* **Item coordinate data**

* Start *

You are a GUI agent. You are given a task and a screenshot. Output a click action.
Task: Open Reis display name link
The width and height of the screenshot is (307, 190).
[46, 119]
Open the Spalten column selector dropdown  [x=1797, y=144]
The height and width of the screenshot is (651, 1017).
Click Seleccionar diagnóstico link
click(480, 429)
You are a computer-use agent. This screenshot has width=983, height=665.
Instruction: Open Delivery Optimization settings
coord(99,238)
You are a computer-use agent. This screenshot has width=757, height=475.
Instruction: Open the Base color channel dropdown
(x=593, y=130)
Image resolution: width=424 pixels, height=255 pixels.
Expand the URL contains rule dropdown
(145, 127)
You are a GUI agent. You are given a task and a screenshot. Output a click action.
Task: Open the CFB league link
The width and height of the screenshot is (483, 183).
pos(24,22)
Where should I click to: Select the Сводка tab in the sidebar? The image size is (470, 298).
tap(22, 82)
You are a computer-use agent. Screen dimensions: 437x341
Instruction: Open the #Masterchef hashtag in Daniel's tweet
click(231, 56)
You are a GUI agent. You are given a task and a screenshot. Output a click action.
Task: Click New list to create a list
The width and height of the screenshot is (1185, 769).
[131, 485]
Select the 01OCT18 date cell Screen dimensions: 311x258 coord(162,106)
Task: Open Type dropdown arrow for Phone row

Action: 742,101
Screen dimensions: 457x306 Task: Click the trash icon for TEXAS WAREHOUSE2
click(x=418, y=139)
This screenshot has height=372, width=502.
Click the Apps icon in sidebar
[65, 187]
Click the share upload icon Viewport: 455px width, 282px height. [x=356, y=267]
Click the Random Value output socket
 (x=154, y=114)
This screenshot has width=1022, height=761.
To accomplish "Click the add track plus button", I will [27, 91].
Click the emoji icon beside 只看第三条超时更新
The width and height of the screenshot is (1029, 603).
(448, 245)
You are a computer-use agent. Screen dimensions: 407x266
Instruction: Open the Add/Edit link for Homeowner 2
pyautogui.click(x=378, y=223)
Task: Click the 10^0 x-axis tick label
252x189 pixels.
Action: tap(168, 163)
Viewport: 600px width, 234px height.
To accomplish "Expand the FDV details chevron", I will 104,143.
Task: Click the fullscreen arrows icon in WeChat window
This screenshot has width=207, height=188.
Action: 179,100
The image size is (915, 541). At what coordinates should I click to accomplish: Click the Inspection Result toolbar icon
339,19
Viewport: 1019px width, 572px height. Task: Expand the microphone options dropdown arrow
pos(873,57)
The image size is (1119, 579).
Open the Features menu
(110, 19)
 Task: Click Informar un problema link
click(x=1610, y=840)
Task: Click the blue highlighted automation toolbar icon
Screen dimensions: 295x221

* End *

* **Set task**
Print again, word for word, every line of the entries from the one containing "This screenshot has height=372, width=502." down to the one containing "Action: tap(168, 163)", keeping both of those lines.

* **Exercise answer**
This screenshot has height=372, width=502.
Click the Apps icon in sidebar
[65, 187]
Click the share upload icon Viewport: 455px width, 282px height. [x=356, y=267]
Click the Random Value output socket
 (x=154, y=114)
This screenshot has width=1022, height=761.
To accomplish "Click the add track plus button", I will [27, 91].
Click the emoji icon beside 只看第三条超时更新
The width and height of the screenshot is (1029, 603).
(448, 245)
You are a computer-use agent. Screen dimensions: 407x266
Instruction: Open the Add/Edit link for Homeowner 2
pyautogui.click(x=378, y=223)
Task: Click the 10^0 x-axis tick label
252x189 pixels.
Action: tap(168, 163)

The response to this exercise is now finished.